• **THE TASK**: Transcribe these lines with no changes, starting at the line that contains "Given: Toggle the Akzeptiert status tag" and ending at the line that contains "This screenshot has height=590, width=967.".

=-=-=-=-=

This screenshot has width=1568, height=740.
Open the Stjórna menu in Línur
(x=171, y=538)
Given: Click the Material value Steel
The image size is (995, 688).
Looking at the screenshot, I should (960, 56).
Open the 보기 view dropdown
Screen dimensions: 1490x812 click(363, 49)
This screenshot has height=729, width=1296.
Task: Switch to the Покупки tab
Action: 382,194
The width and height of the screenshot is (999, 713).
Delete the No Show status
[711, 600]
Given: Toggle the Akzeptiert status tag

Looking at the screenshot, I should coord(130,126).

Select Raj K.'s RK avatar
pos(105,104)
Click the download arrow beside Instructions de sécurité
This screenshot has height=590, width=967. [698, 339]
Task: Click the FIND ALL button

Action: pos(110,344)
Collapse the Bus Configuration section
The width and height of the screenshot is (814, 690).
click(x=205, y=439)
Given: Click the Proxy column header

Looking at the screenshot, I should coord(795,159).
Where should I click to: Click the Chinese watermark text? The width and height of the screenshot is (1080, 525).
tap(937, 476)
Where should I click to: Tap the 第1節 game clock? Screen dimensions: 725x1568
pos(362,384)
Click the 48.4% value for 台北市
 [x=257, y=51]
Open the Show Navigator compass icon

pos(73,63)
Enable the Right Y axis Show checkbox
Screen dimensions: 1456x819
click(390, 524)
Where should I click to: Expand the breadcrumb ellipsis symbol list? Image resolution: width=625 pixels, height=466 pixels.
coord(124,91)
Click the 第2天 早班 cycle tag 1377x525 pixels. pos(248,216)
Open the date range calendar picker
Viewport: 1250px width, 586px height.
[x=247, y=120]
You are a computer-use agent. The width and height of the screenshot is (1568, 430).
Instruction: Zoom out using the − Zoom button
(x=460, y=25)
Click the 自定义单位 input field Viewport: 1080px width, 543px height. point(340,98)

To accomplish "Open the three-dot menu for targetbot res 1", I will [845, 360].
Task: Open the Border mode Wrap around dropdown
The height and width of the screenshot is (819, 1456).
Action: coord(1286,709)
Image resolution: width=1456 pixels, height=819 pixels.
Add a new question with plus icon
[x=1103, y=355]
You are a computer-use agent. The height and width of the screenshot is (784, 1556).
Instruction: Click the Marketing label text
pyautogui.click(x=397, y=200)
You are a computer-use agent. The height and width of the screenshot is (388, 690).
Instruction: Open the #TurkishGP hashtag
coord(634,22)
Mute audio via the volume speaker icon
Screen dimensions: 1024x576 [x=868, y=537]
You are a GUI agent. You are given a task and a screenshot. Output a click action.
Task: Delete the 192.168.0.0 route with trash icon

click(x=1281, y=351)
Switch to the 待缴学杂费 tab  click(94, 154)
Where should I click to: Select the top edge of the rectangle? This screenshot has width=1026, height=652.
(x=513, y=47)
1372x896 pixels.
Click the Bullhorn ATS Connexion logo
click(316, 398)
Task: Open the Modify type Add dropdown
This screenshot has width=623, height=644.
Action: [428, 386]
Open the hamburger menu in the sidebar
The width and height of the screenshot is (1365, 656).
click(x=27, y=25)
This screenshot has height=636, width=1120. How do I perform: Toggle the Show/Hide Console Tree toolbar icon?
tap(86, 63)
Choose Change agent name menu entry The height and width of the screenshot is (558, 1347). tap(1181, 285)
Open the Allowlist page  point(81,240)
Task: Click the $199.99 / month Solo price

=-=-=-=-=

• **SOLUTION TO THE PROBLEM**:
Given: Toggle the Akzeptiert status tag

Looking at the screenshot, I should coord(130,126).

Select Raj K.'s RK avatar
pos(105,104)
Click the download arrow beside Instructions de sécurité
This screenshot has height=590, width=967. [698, 339]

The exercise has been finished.